Over the years, fine particles turned the cost-benefit analysis — a practice introduced in an executive order by President Reagan with support from industry — into a powerful argument in favor of regulation.
"I think in large part the fact that more people throughout the political spectrum have embraced it over the years has to do with the rise of particulate matter," said Amy Sinden, a law professor at Temple University.
Formal cost-benefit exercises aren’t mandated by the Clean Air Act, though some of its sections allow for the consideration of cost in setting standards, while others do not.
Still, formal cost-benefit accounting has become a standard part of the rulemaking process in recent decades, and those projections tend to dominate media coverage despite being based on assumptions.
"Cost-benefit analysis is like Al Pacino. It just steals every scene it’s in," said James Goodwin of the Center for Progressive Reform.
EPA’s move last month to kill a 2012 rule limiting mercury in power plants offers some clues about what the draft at OMB might do.

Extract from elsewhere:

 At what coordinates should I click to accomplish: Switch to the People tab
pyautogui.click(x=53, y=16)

The Obama-era rule to curb mercury and other air toxics justified its $90 billion price tag by pointing to the rule’s massive benefits in avoided particulate pollution. But EPA last month jettisoned those co-benefits and rescinded the Obama-era "appropriate and necessary" finding that supported the rule.

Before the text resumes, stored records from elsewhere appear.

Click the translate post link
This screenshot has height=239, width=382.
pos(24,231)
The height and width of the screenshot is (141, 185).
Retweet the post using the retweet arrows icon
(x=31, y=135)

The action on mercury was released a few days after the Clean Air Act cost-benefit rule traveled to OMB after both rulemakings were delayed for several months.
Narang said both rulemakings likely ran afoul of the Office of Information and Regulatory Affairs’ career staff, who resisted EPA’s bid to radically overhaul the way co-benefits have routinely been accounted for in rulemakings.

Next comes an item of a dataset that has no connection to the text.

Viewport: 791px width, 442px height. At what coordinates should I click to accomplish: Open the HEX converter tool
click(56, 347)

"Still, someone — and Wheeler is at the top of that list — is trying to deny consideration of co-benefits beyond this administration into either a second term or into a different president," said Narang.
Trump rule in jeopardy
It’s not clear that the cost-benefit rule would survive into a new presidency. For one thing, it’s on track to be finalized very late in this term — likely this autumn or winter. If Democrats won control of the White House and Senate this November, they could use a Congressional Review Act resolution to do away with it quickly.
"It’s the kind of regulation that could be in jeopardy of being overturned if the election doesn’t go in President Trump’s favor," noted James Broughel of the Mercatus Center at George Mason University.
If the election does go Trump’s way and the cost-benefit rule becomes final, that might carry complications, as well. That’s because EPA has been all over the map on co-benefits, rejecting them in rulemakings like the mercury "appropriate and necessary" finding while embracing them when it’s expedient to do so (Climatewire, Oct. 9, 2019).
Co-benefits from avoided particulate pollution supported the ACE rule. And later this spring, EPA is set to finalize rules for oil and gas operations that are expected to argue that methane regulations aren’t needed because the powerful greenhouse gas is captured at wellheads by the same practices and technology used to control an ozone procurer. In other words, it’s a co-benefit.
Goodwin of the Center for Progressive Reform said a final rule marginalizing co-benefits could complicate efforts to defend regulations in court during a second Trump term.
"If they have a finalized rule out for cost-benefit analysis saying the precise opposite of how they did the [cost-benefit analysis] rule, that’s going to look really weird to a reviewing judge," Goodwin said. "If it’s not carefully written, they could be shooting themselves in the foot."
Michael Mandel, an economist at the Progressive Policy Institute, said that despite the apparent inconsistency in how Trump’s EPA had handled co-benefits, the administration’s objectives seemed to be the same whether it was writing rules or combating the coronavirus.
"What the Trump administration is trying to do, both in this rulemaking but also in the way that they’re dealing with this current crisis, is take the human life out of the equation," he said.